Repeat the data exactly, with every line included.

= Record excerpts =
☆ ☆ ☆ ☆

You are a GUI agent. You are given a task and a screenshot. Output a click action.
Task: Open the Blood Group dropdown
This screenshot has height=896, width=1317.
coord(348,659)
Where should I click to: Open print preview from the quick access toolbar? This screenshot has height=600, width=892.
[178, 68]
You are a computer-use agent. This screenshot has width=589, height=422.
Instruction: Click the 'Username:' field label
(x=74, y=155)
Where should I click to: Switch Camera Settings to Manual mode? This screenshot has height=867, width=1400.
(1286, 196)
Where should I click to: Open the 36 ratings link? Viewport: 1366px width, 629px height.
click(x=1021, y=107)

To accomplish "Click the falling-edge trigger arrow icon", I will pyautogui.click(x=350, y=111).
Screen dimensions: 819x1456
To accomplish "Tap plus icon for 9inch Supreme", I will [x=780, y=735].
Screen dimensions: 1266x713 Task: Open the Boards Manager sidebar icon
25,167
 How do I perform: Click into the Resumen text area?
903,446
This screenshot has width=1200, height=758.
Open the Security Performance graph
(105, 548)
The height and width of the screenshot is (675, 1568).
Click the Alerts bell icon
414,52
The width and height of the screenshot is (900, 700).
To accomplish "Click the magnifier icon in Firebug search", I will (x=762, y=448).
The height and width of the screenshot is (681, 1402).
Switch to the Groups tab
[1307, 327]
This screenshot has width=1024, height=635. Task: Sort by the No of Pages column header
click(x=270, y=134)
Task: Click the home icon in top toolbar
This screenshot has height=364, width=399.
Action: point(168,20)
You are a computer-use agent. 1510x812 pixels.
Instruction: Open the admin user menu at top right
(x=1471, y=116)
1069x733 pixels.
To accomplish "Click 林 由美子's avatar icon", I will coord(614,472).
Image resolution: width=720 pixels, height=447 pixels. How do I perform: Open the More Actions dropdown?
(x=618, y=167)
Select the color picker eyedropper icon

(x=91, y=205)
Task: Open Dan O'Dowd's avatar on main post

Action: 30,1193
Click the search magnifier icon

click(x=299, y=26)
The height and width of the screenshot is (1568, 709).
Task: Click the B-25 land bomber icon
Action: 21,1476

☆ ☆ ☆ ☆

= Problem solution =
You are a GUI agent. You are given a task and a screenshot. Output a click action.
Task: Open the Blood Group dropdown
This screenshot has height=896, width=1317.
coord(348,659)
Where should I click to: Open print preview from the quick access toolbar? This screenshot has height=600, width=892.
[178, 68]
You are a computer-use agent. This screenshot has width=589, height=422.
Instruction: Click the 'Username:' field label
(x=74, y=155)
Where should I click to: Switch Camera Settings to Manual mode? This screenshot has height=867, width=1400.
(1286, 196)
Where should I click to: Open the 36 ratings link? Viewport: 1366px width, 629px height.
click(x=1021, y=107)

To accomplish "Click the falling-edge trigger arrow icon", I will pyautogui.click(x=350, y=111).
Screen dimensions: 819x1456
To accomplish "Tap plus icon for 9inch Supreme", I will [x=780, y=735].
Screen dimensions: 1266x713 Task: Open the Boards Manager sidebar icon
25,167
 How do I perform: Click into the Resumen text area?
903,446
This screenshot has width=1200, height=758.
Open the Security Performance graph
(105, 548)
The height and width of the screenshot is (675, 1568).
Click the Alerts bell icon
414,52
The width and height of the screenshot is (900, 700).
To accomplish "Click the magnifier icon in Firebug search", I will (x=762, y=448).
The height and width of the screenshot is (681, 1402).
Switch to the Groups tab
[1307, 327]
This screenshot has width=1024, height=635. Task: Sort by the No of Pages column header
click(x=270, y=134)
Task: Click the home icon in top toolbar
This screenshot has height=364, width=399.
Action: point(168,20)
You are a computer-use agent. 1510x812 pixels.
Instruction: Open the admin user menu at top right
(x=1471, y=116)
1069x733 pixels.
To accomplish "Click 林 由美子's avatar icon", I will coord(614,472).
Image resolution: width=720 pixels, height=447 pixels. How do I perform: Open the More Actions dropdown?
(x=618, y=167)
Select the color picker eyedropper icon

(x=91, y=205)
Task: Open Dan O'Dowd's avatar on main post

Action: 30,1193
Click the search magnifier icon

click(x=299, y=26)
The height and width of the screenshot is (1568, 709).
Task: Click the B-25 land bomber icon
Action: 21,1476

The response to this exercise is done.